Als er ins Lager zurückkehrte, war von Beaumont nichts zu sehen, aber Gernot hatte die meisten Güter des Landgrafen bereits auf einem Haufen gesammelt, das Kettenhemd blinkte, die Farben des Umhangs mit dem thüringischen Wappen strahlten und als er seinen Herren kommen sah, lief er ihm entgegen und bestätigte, dass für ihn und Gernot Platz an Bord der Sambuke unter venezianischem Kommando sei, die am Abend auslaufen würde. Das Pferd allerdings könnten sie nicht mitnehmen, dafür sei das Schiff zu klein und zu voll.

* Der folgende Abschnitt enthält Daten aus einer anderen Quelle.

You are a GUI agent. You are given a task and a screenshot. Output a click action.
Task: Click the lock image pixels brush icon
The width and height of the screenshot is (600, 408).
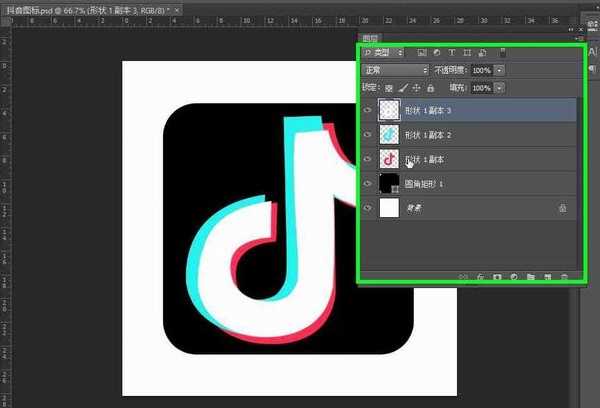(x=402, y=89)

Heinrich überlegte kurz und rief dann einen der Knappen Jean de Beaumonts: „Dein Herr weiß, dass ich Zypern vorläufig verlassen muss. Nimm mein Schlachtross, präge auf dem Sattel die Initialen des Herzogs von Lothringen ein und lass‘ es ihn bei nächster Gelegenheit reiten – es gefiel ihm schon immer und soll mein Abschiedsgeschenk an ihn sein; sag ihm, dass ich zurückkommen und wieder am Kreuzzug teilnehmen werde, solange das Pferd lebt!“
Gernot kümmerte sich um seine Besitztümer; Jean war ärgerlich, aber durch sein Präsent könnte er ihn vielleicht wieder freundlich stimmen, sie waren schließlich Gefährten seit ihrer Kindheit; sein Seelenheil war nicht in Gefahr – eines drängte sich ihm aber noch auf, was er noch tun musste.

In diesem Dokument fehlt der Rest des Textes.